Aus einer kurz gemeinten Begegnung wird eine erlebnisreiche Autofahrt durch Italien, auf der sich eine zarte, behutsame Beziehung anbahnt. Beide sind nicht mehr die Jüngsten und bewegen sich vorsichtig tastend aufeinander zu.
Kaum sind hier die ersten Schritte geschafft, betritt ein Flüchtlingsmädchen die Szenerie und wirbelt alles durcheinander, was sich gerade erst konsolidiert hat. Hier bietet sich die Möglichkeit, ein gutes Werk zu tun, indem man die Kleine betreut, versorgt und neu einkleidet. Es keimen Gedanken, wie es wäre, zu Dritt eine neue Familie aufzubauen, und das alte Kinderspiel von Vater, Mutter und Kind wird kurzzeitig ausgelebt.
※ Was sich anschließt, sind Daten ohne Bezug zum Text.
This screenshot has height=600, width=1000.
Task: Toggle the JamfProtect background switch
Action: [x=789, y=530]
Doch die Widerfahrnis hat anderes mit den Protagonisten vor. Wieder wirbelt das Schicksal alles durcheinander und mischt die Karten neu. Die Kleinfamilie löst sich jäh wieder auf. Und auch die Liebe können Reither und Leonie nicht festhalten.
Bodo Kirchhoffs Novelle „Widerfahrnis“ spielt mit den Zufällen des Lebens, die selbst lebenserfahrene Menschen nicht mit Gelassenheit und Klugheit bewältigen können. In einem Strudel von Gefühlen und zufälligen Begegnungen geben sich die Helden ihren Sehnsüchten hin und hoffen auf Erfüllung. Gerne möchten sie die Einsamkeit gegen die Zweisamkeit, den Verlust der eigenen Kinder gegen ein gefundenes Kind eintauschen. Wenn das Leben denn so einfach wäre.
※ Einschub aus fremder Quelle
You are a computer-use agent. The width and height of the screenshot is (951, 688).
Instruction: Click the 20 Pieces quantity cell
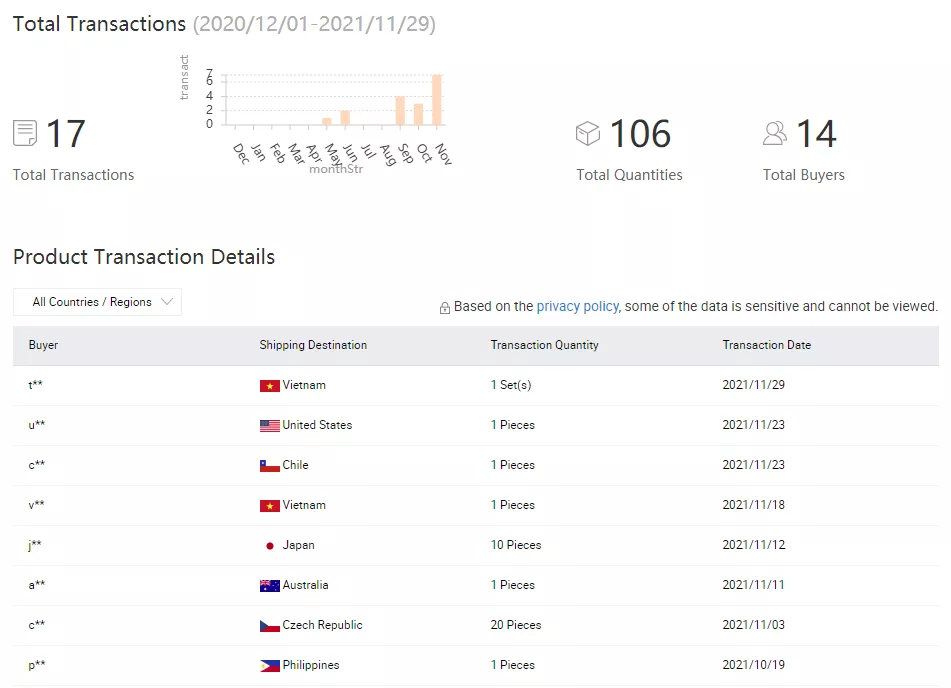pyautogui.click(x=516, y=625)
Das allein hätte für ein Romanthema genügt. Dass zum Schluss noch eine Flüchtlingsfamilie aus Afrika ins Boot geholt und der Vergleich zur Heiligen Familie gezogen wird, erscheint dagegen aufgesetzt und als etwas zu viel des Guten. Bis zu dem Augenblick, da das fremde Mädchen verschwindet, ist die Geschichte konsistent und konsequent erzählt. Dann jedoch taucht im letzten Kapitel die Migrantenfamilie wie ein „deus ex machina“ aus dem Nichts auf und führt zu einer abrupten Wendung, die sich in keiner Weise aus der Konstellation des restlichen Buches ergibt. Hier drängt sich der Verdacht auf, der Autor habe mit den Kritikern, speziell den Buchpreis-Juroren, ein Spiel gespielt und ihnen eine Falle gestellt. Für seinen großen Roman „Die Liebe in groben Zügen“ hat der Autor im Jahr 2013 keinen Buchpreis erhalten. Dies lag wohl auch daran, dass die Juroren Gesinnung höher bewerten als literarische Qualitäten und Kirchhoff diese Neigung in dem Roman nicht ausreichend bediente. Daher könnte es durchaus sein, dass er aus einem bitter-ironischen Drang die überraschende und durch nichts begründete Schlusspointe mit der „heiligen Migrantenfamilie“ gezielt eingebracht hat, um die Reaktion der Juroren zu testen. Vielleicht mehr als sarkastischen Scherz denn als ernstgemeinten Versuch, den Buchpreis zu gewinnen. Und siehe da – er gewann ihn. Quod erat demonstrandum!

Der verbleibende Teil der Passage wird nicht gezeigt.